Records for this task ->
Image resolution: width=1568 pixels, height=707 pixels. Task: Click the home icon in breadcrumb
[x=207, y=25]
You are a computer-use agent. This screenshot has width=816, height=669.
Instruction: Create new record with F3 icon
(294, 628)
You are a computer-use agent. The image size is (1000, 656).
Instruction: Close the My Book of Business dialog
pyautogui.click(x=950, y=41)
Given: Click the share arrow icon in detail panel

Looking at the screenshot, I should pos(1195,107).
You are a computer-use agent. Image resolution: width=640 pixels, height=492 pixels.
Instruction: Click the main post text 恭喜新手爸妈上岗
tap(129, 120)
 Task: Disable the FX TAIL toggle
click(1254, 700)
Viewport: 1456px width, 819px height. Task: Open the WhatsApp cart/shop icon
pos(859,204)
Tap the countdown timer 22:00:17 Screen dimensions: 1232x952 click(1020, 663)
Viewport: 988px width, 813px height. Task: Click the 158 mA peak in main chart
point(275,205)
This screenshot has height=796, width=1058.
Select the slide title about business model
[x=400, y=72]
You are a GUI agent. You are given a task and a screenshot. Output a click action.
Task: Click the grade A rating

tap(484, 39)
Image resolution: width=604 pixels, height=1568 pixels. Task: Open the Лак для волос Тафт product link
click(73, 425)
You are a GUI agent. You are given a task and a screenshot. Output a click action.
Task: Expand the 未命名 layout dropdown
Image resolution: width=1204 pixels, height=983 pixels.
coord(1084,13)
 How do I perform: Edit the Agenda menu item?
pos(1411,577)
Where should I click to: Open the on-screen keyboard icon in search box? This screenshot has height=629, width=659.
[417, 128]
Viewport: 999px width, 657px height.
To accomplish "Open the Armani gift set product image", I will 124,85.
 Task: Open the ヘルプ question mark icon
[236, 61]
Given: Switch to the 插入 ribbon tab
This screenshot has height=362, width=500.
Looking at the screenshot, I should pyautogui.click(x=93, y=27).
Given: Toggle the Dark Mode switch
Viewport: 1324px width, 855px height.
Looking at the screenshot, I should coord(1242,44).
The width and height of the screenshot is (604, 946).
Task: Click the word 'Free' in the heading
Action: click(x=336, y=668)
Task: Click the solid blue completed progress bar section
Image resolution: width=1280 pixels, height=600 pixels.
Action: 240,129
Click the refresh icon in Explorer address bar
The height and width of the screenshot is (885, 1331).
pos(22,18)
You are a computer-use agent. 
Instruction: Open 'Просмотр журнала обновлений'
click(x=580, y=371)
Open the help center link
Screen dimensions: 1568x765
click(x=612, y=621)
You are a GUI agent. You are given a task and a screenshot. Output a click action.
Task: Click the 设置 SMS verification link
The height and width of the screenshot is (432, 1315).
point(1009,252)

What the exercise asks ->
Give the lines above as a JSON list of strings, one string per line, with blank lines left out.

Written answer ->
[
  "Image resolution: width=1568 pixels, height=707 pixels. Task: Click the home icon in breadcrumb",
  "[x=207, y=25]",
  "You are a computer-use agent. This screenshot has width=816, height=669.",
  "Instruction: Create new record with F3 icon",
  "(294, 628)",
  "You are a computer-use agent. The image size is (1000, 656).",
  "Instruction: Close the My Book of Business dialog",
  "pyautogui.click(x=950, y=41)",
  "Given: Click the share arrow icon in detail panel",
  "Looking at the screenshot, I should pos(1195,107).",
  "You are a computer-use agent. Image resolution: width=640 pixels, height=492 pixels.",
  "Instruction: Click the main post text 恭喜新手爸妈上岗",
  "tap(129, 120)",
  " Task: Disable the FX TAIL toggle",
  "click(1254, 700)",
  "Viewport: 1456px width, 819px height. Task: Open the WhatsApp cart/shop icon",
  "pos(859,204)",
  "Tap the countdown timer 22:00:17 Screen dimensions: 1232x952 click(1020, 663)",
  "Viewport: 988px width, 813px height. Task: Click the 158 mA peak in main chart",
  "point(275,205)",
  "This screenshot has height=796, width=1058.",
  "Select the slide title about business model",
  "[x=400, y=72]",
  "You are a GUI agent. You are given a task and a screenshot. Output a click action.",
  "Task: Click the grade A rating",
  "tap(484, 39)",
  "Image resolution: width=604 pixels, height=1568 pixels. Task: Open the Лак для волос Тафт product link",
  "click(73, 425)",
  "You are a GUI agent. You are given a task and a screenshot. Output a click action.",
  "Task: Expand the 未命名 layout dropdown",
  "Image resolution: width=1204 pixels, height=983 pixels.",
  "coord(1084,13)",
  " How do I perform: Edit the Agenda menu item?",
  "pos(1411,577)",
  "Where should I click to: Open the on-screen keyboard icon in search box? This screenshot has height=629, width=659.",
  "[417, 128]",
  "Viewport: 999px width, 657px height.",
  "To accomplish \"Open the Armani gift set product image\", I will 124,85.",
  " Task: Open the ヘルプ question mark icon",
  "[236, 61]",
  "Given: Switch to the 插入 ribbon tab",
  "This screenshot has height=362, width=500.",
  "Looking at the screenshot, I should pyautogui.click(x=93, y=27).",
  "Given: Toggle the Dark Mode switch",
  "Viewport: 1324px width, 855px height.",
  "Looking at the screenshot, I should coord(1242,44).",
  "The width and height of the screenshot is (604, 946).",
  "Task: Click the word 'Free' in the heading",
  "Action: click(x=336, y=668)",
  "Task: Click the solid blue completed progress bar section",
  "Image resolution: width=1280 pixels, height=600 pixels.",
  "Action: 240,129",
  "Click the refresh icon in Explorer address bar",
  "The height and width of the screenshot is (885, 1331).",
  "pos(22,18)",
  "You are a computer-use agent. ",
  "Instruction: Open 'Просмотр журнала обновлений'",
  "click(x=580, y=371)",
  "Open the help center link",
  "Screen dimensions: 1568x765",
  "click(x=612, y=621)",
  "You are a GUI agent. You are given a task and a screenshot. Output a click action.",
  "Task: Click the 设置 SMS verification link",
  "The height and width of the screenshot is (432, 1315).",
  "point(1009,252)"
]